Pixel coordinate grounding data
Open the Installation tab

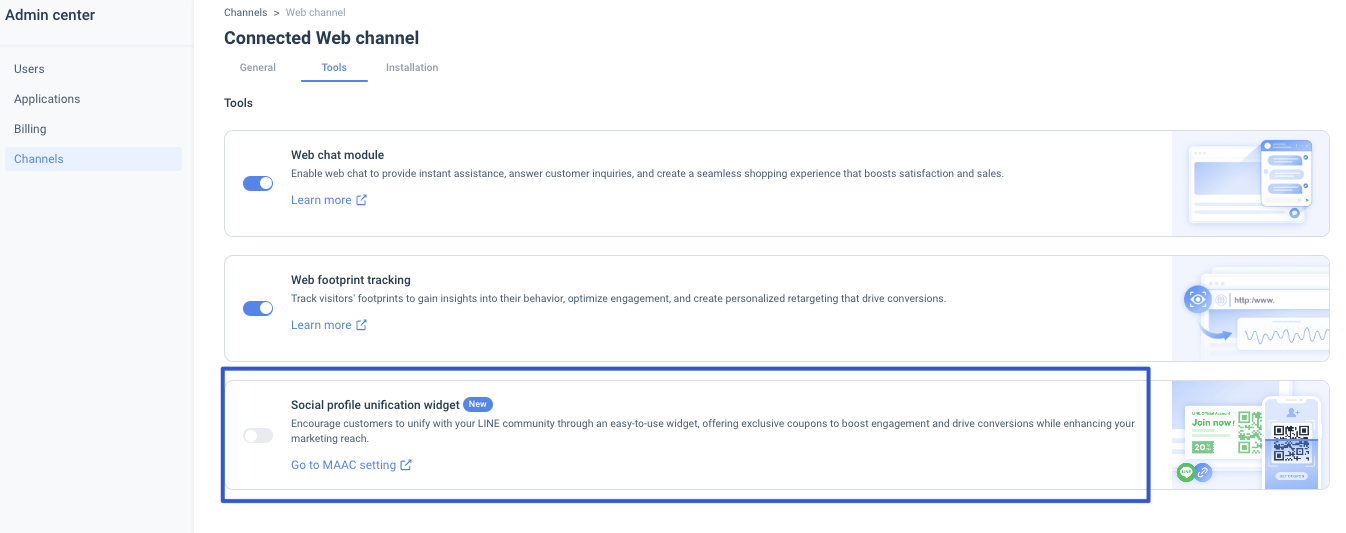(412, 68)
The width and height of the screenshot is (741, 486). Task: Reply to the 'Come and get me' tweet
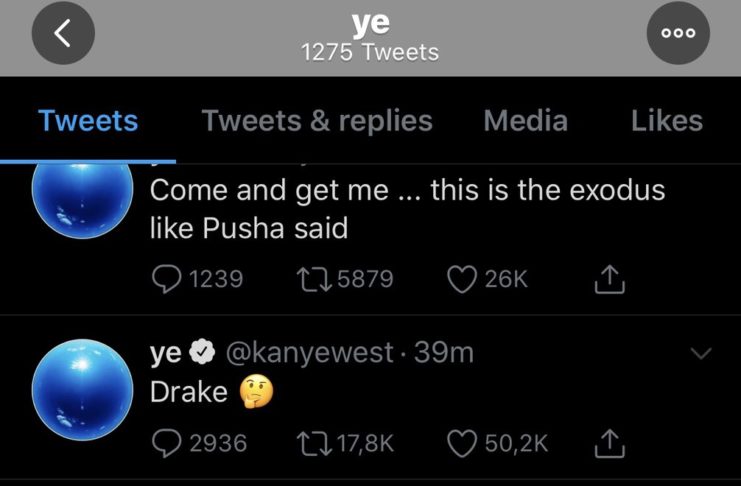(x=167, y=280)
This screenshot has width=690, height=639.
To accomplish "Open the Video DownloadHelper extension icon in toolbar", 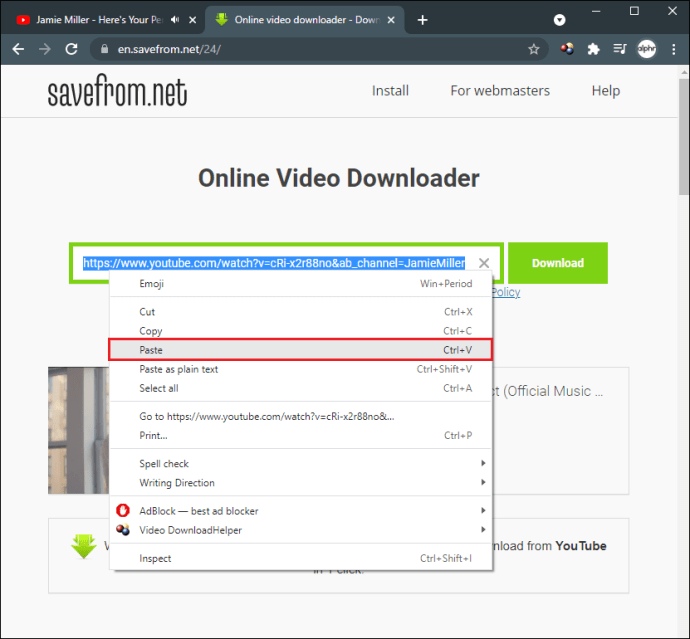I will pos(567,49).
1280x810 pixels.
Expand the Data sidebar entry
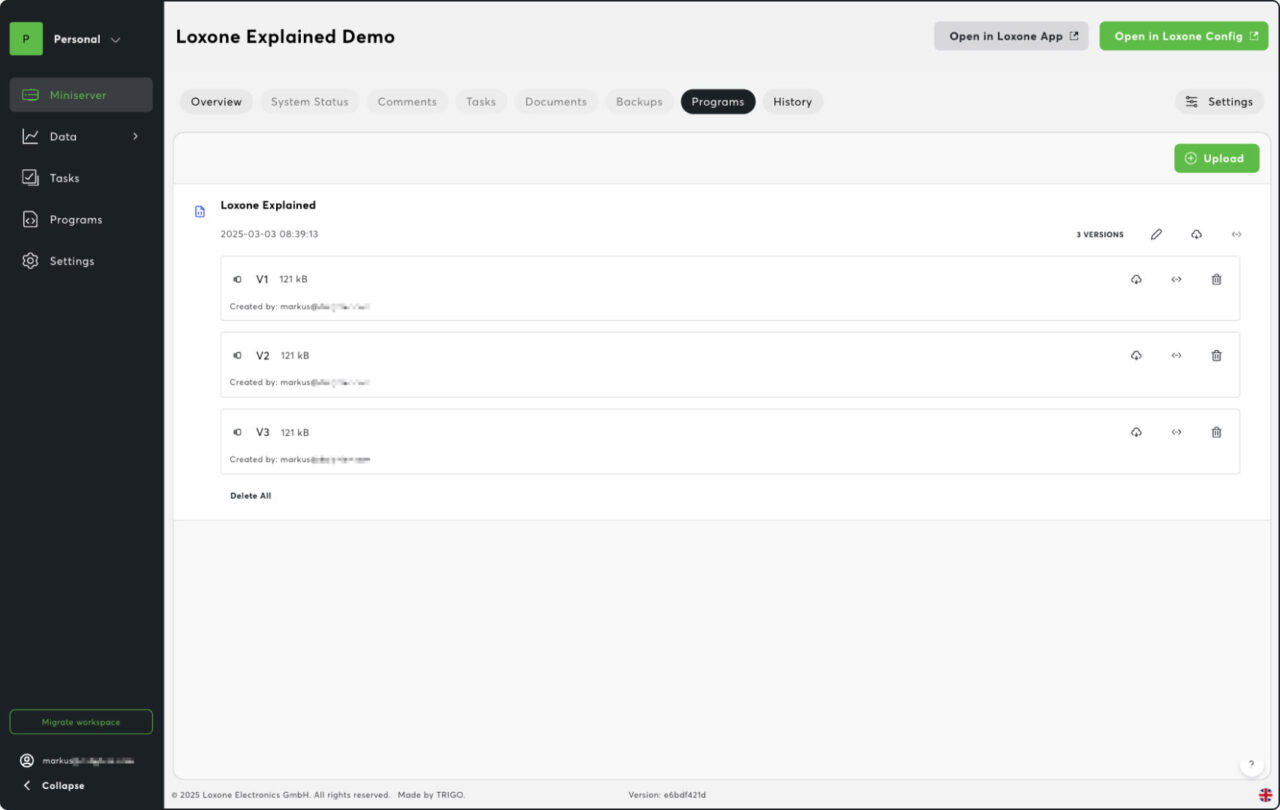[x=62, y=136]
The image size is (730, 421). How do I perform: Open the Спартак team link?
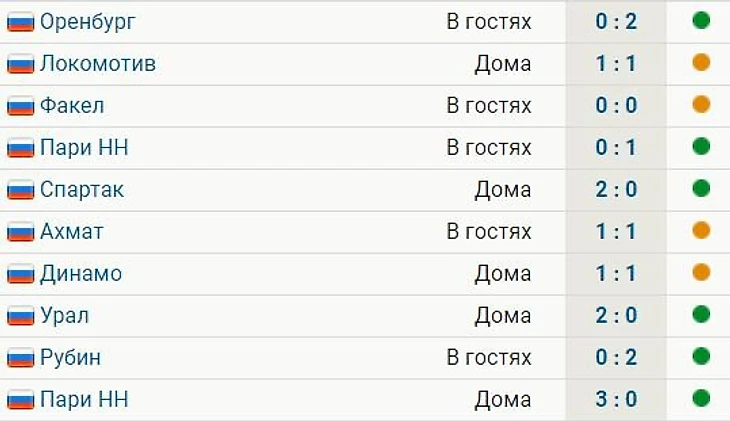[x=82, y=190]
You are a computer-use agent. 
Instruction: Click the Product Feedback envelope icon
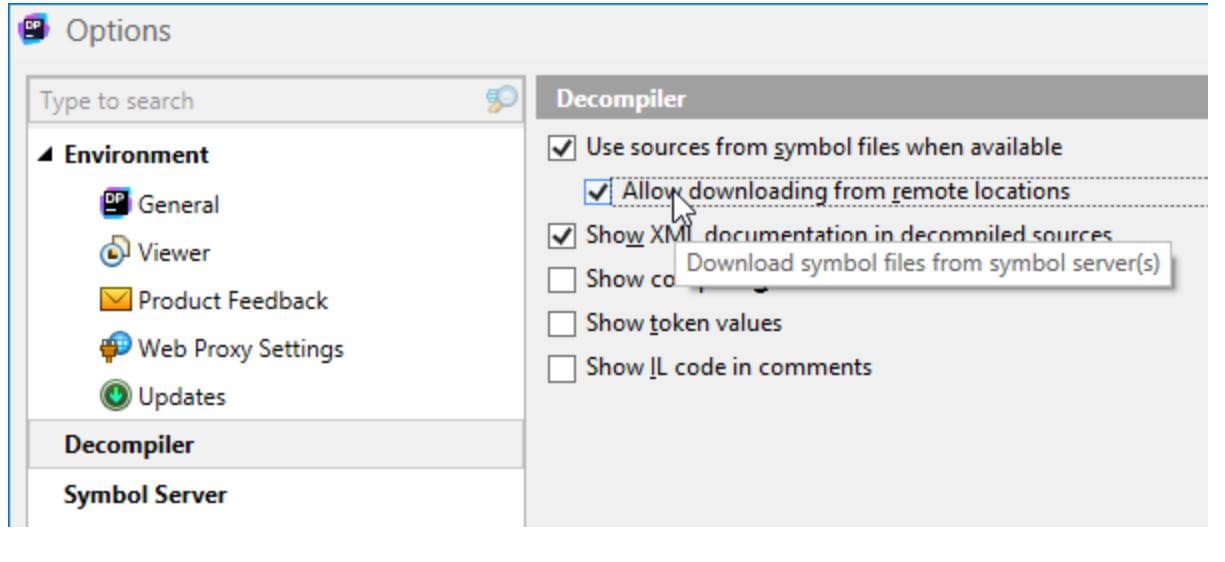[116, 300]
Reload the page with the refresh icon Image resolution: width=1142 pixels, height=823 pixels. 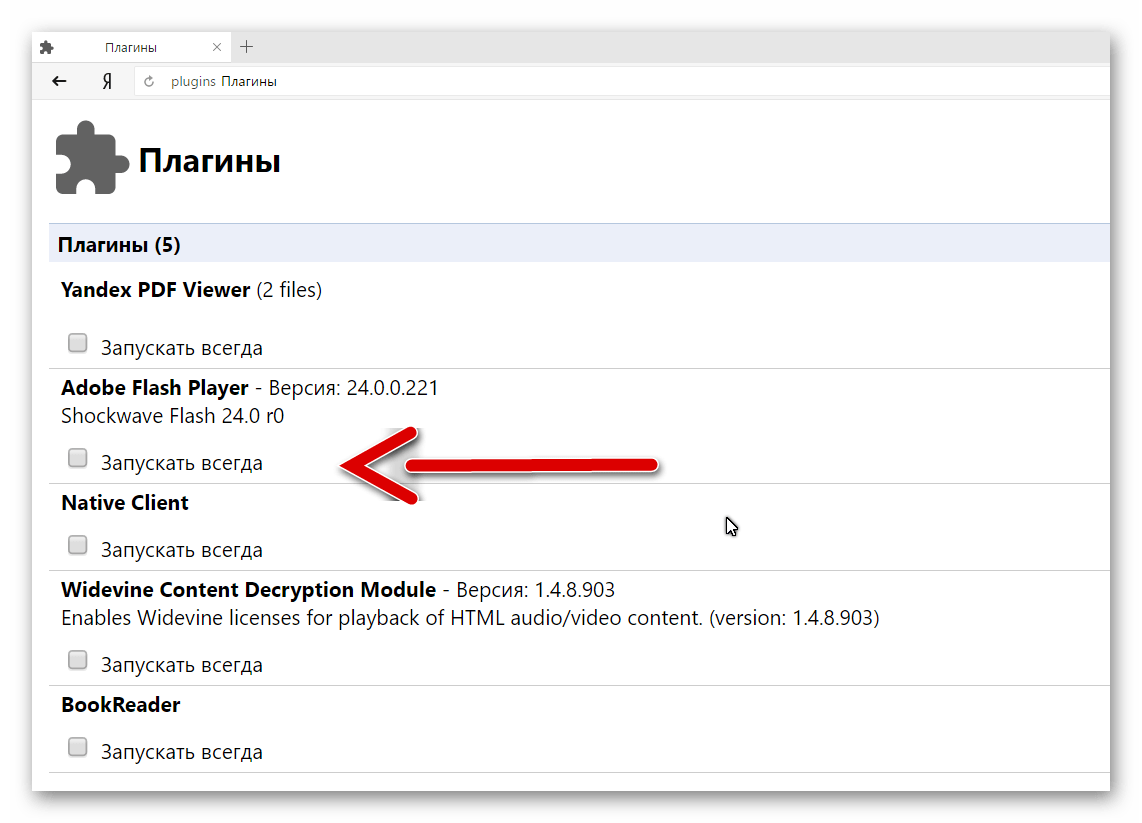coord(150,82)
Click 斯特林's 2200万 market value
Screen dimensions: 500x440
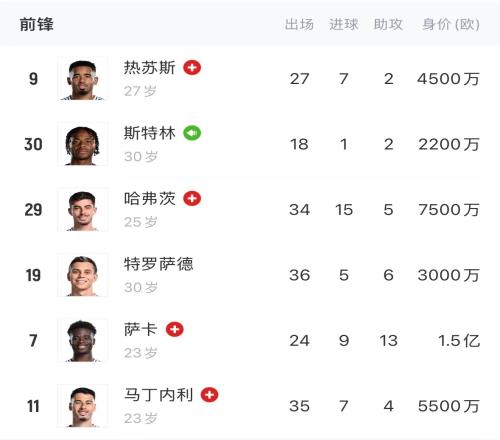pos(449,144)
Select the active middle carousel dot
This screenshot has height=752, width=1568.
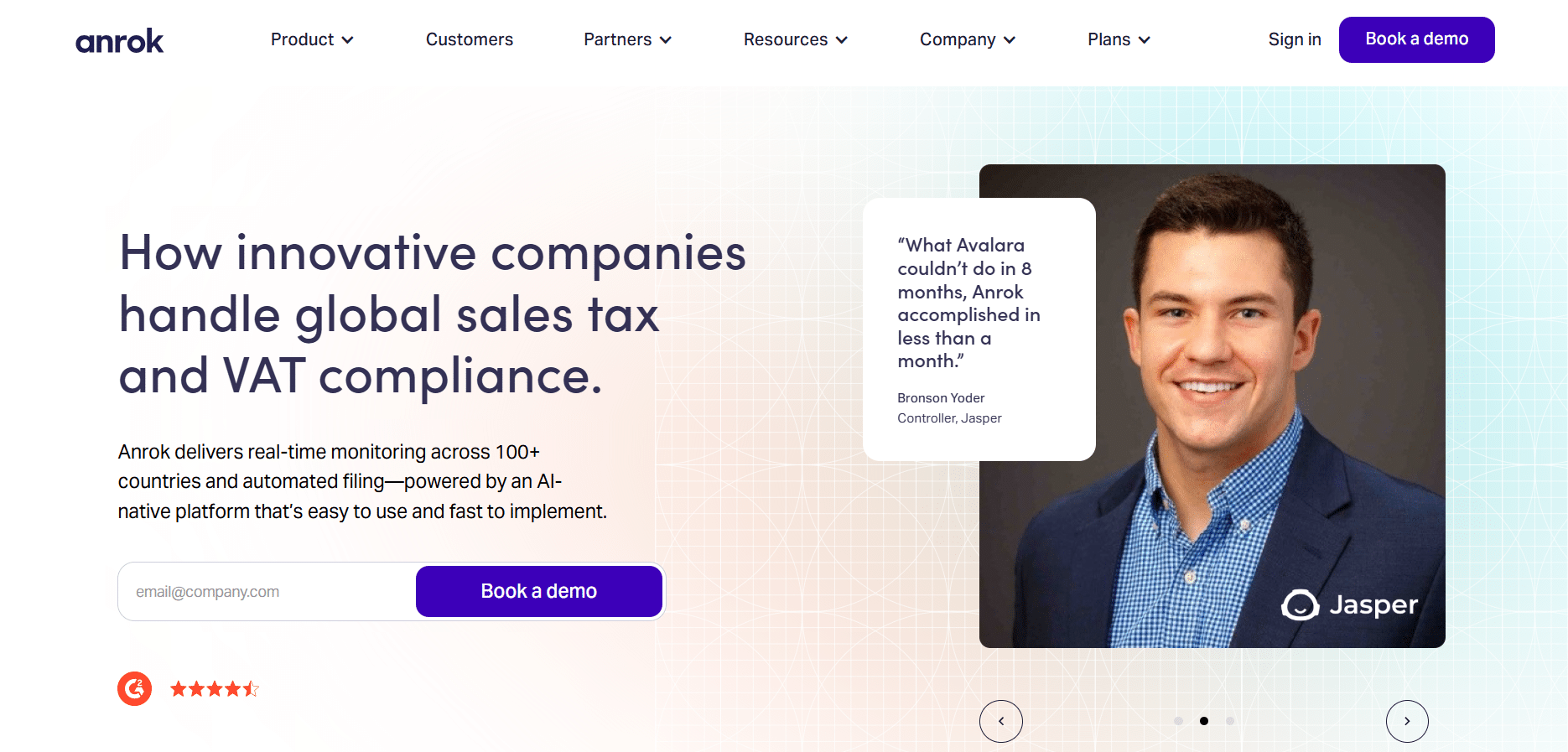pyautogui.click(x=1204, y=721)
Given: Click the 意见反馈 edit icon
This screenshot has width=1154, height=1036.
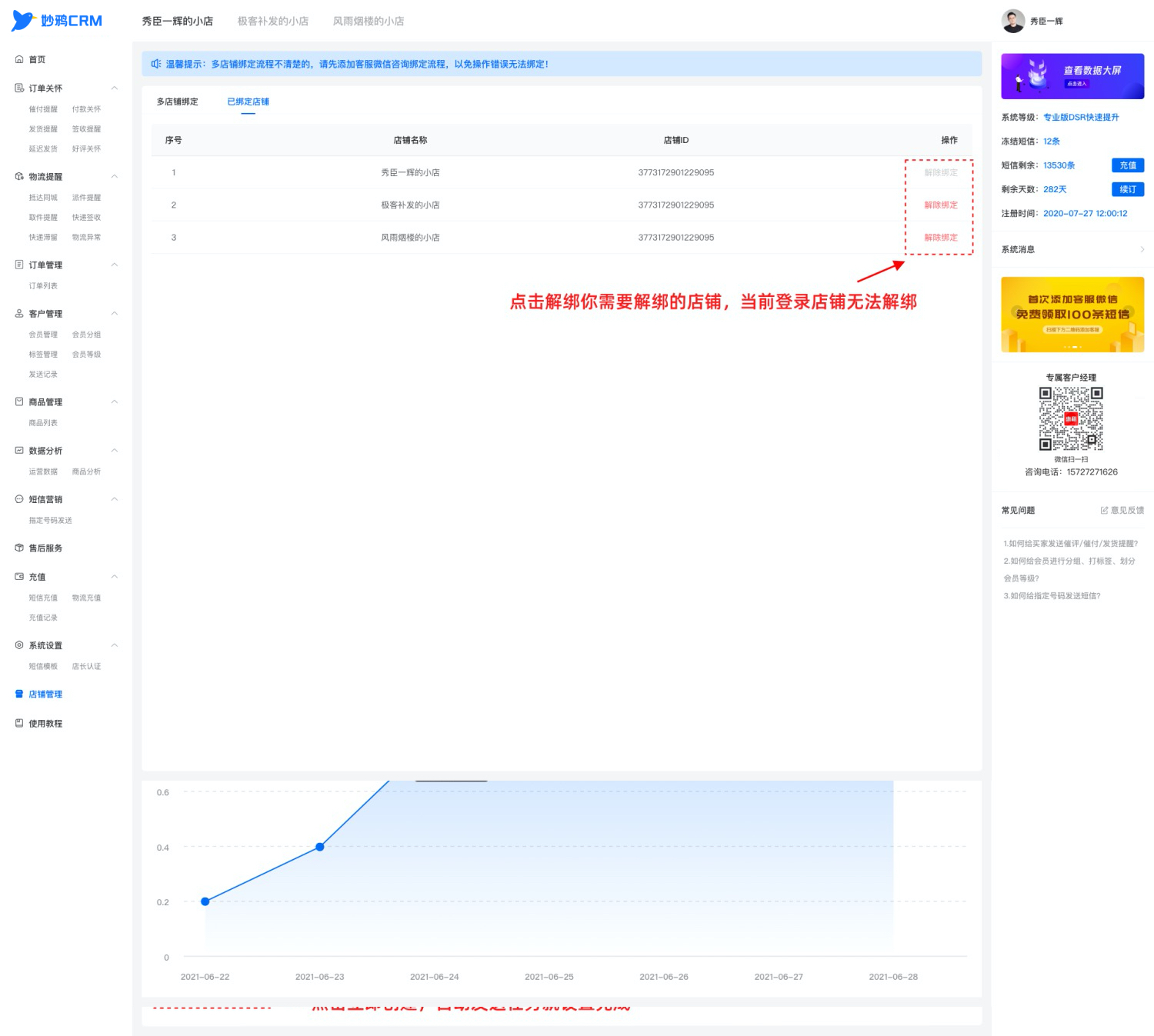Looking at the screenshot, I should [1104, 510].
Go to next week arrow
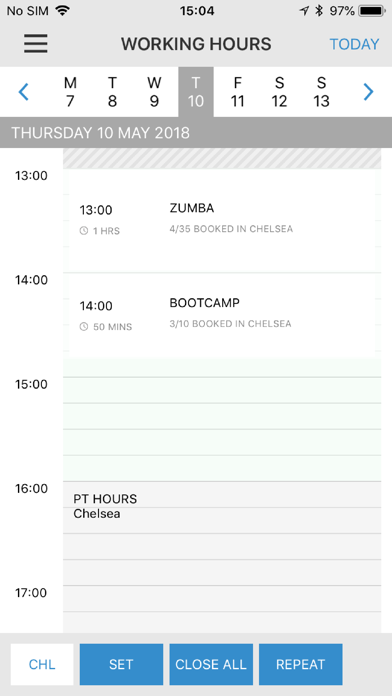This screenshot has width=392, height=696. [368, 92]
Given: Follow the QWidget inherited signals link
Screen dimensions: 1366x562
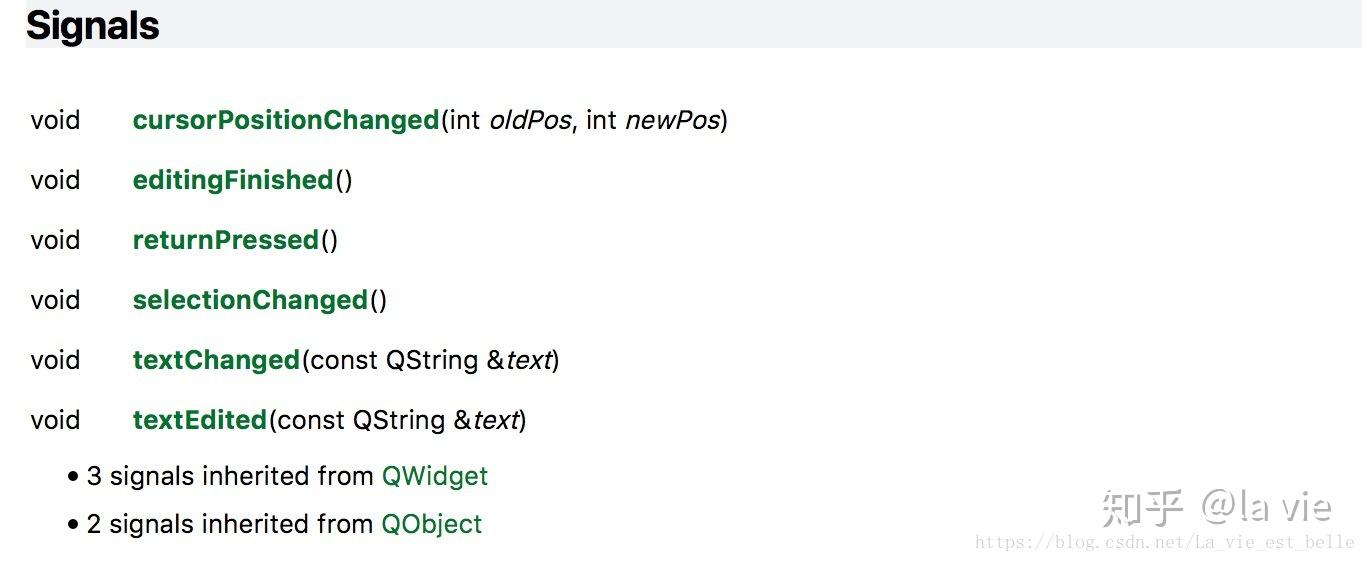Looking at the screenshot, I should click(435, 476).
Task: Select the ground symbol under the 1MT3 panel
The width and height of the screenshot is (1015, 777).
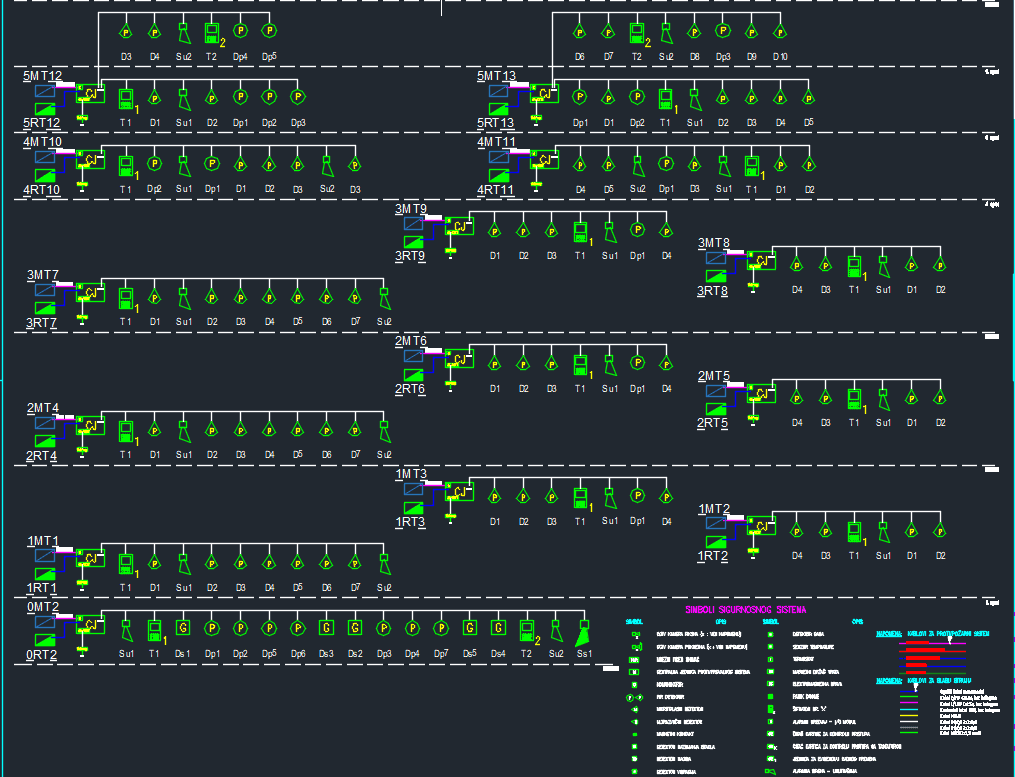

What is being asked:
If a line in the entries holds the string "Select", copy it.

Solution for this task:
Select the active middle carousel dot
Task: Select the ground symbol under the 1MT3 panel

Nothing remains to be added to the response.